The answer must be only the lines below from the one holding "Screen dimensions: 238x134" down to the one holding "Given: Open the Chrome OS app launcher", ends included, printed exactly; please omit all pictures.

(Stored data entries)
-- -- --
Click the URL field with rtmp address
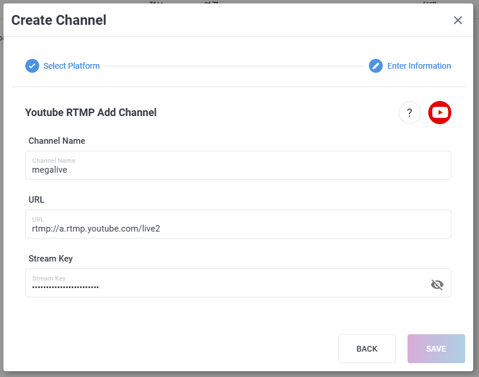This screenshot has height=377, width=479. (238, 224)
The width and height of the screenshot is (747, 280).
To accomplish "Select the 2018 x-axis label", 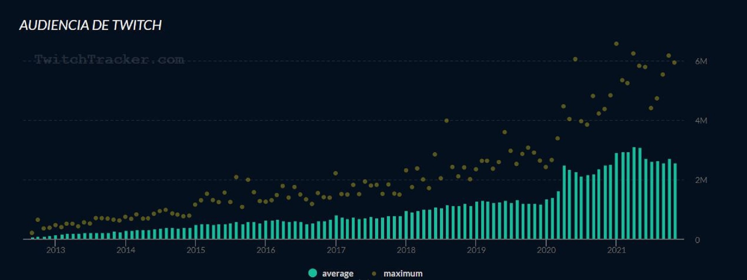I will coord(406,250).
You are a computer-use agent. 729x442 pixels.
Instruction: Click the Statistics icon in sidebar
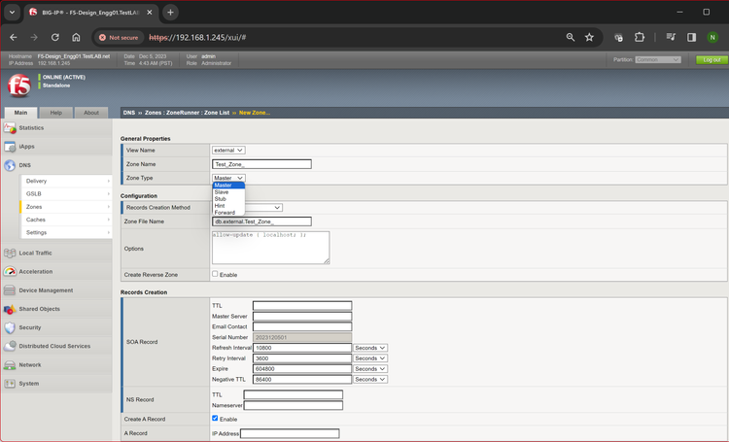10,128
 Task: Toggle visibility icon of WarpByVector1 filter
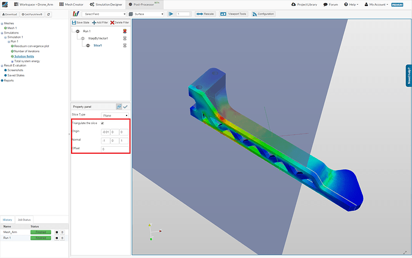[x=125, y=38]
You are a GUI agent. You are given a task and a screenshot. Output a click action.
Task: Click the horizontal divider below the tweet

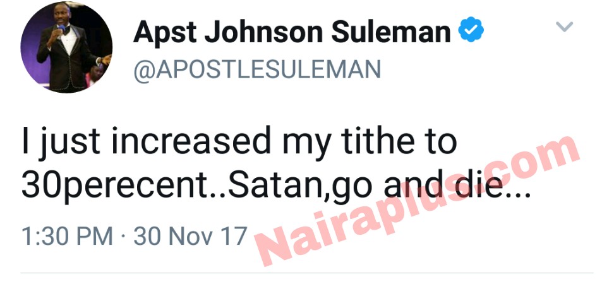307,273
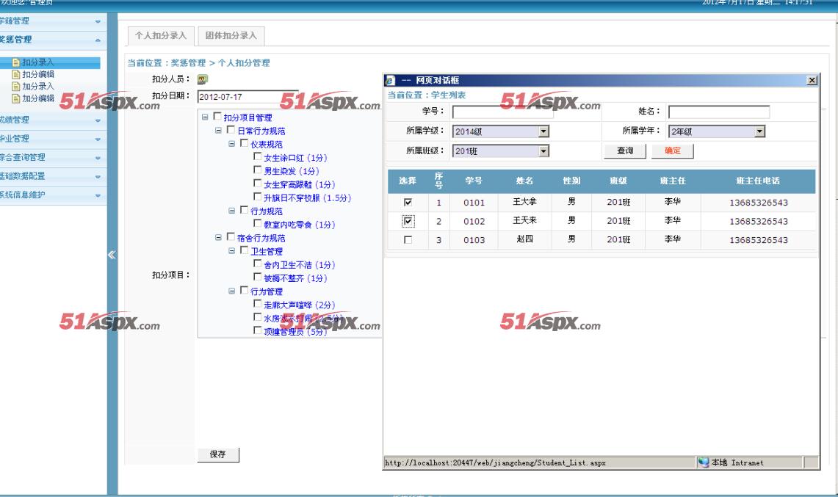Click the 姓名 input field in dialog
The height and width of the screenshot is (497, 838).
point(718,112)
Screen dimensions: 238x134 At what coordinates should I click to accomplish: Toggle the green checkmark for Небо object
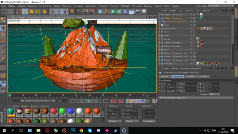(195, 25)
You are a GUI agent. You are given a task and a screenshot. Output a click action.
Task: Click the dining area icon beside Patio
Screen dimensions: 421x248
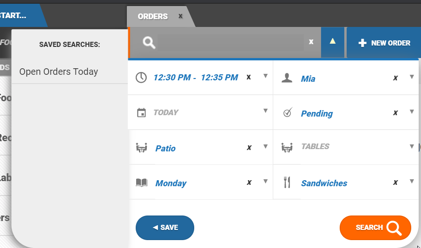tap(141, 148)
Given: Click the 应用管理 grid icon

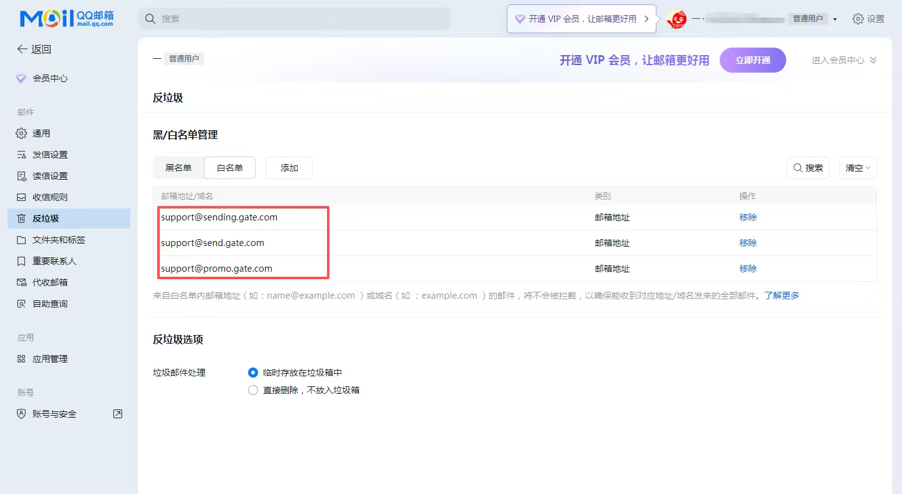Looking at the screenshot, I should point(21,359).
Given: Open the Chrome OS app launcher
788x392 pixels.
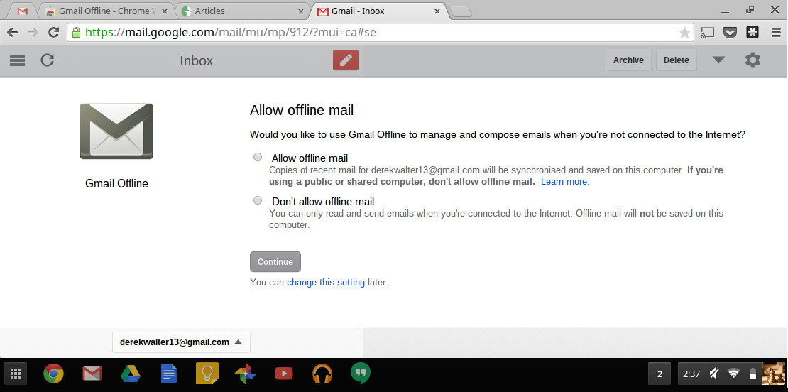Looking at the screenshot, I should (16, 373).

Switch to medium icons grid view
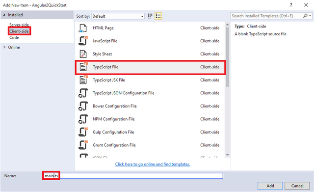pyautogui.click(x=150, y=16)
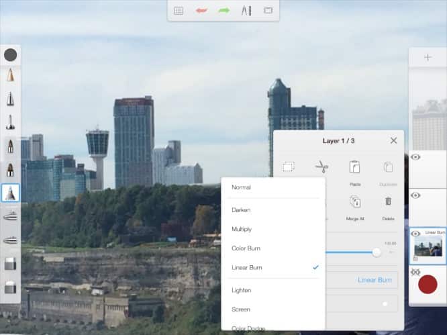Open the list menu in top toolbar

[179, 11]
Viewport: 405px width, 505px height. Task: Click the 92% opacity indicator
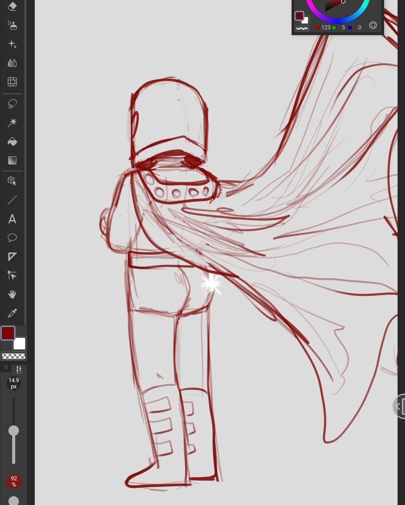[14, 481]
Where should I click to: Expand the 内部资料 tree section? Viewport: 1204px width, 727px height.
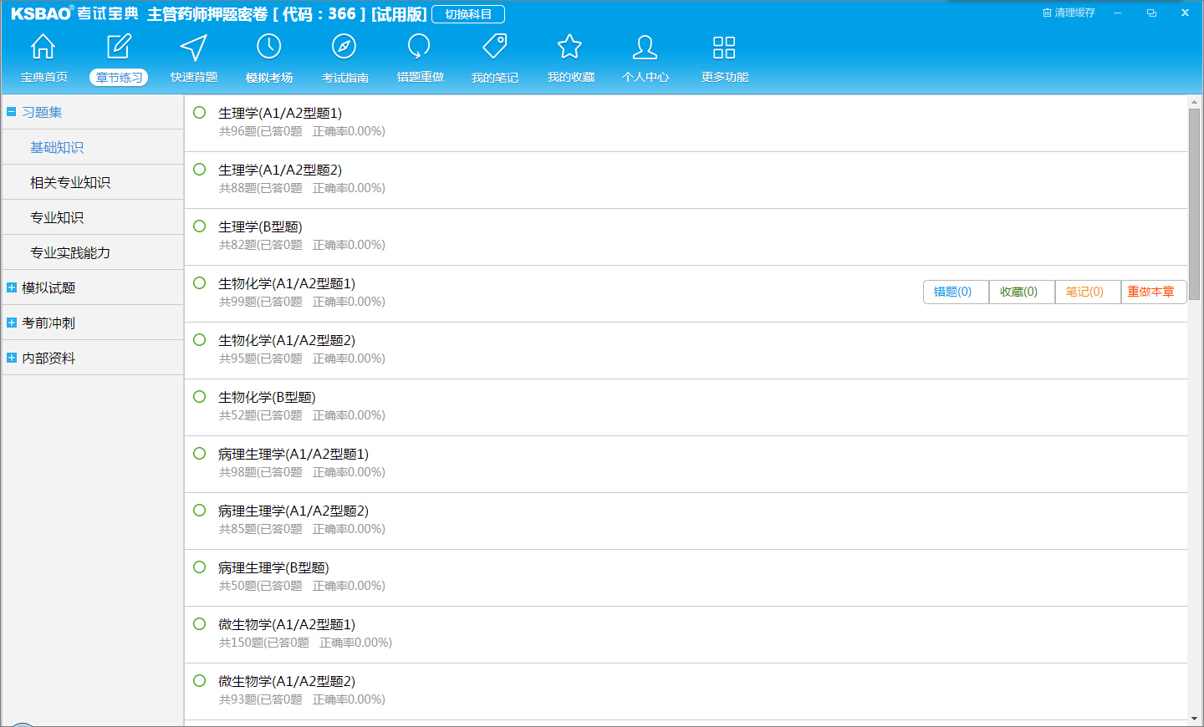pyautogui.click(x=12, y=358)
-- -- --
## Solution for this task
Screen dimensions: 238x134 At what coordinates should I click to accomplish: Toggle the green checkmark for Небо object
(195, 25)
You are a GUI agent. You are given a task and a screenshot. Output a click action.
Task: Click the dining area icon beside Patio
Screen dimensions: 421x248
tap(141, 148)
Given: Click the 应用管理 grid icon

Looking at the screenshot, I should point(21,359).
Given: Open the Chrome OS app launcher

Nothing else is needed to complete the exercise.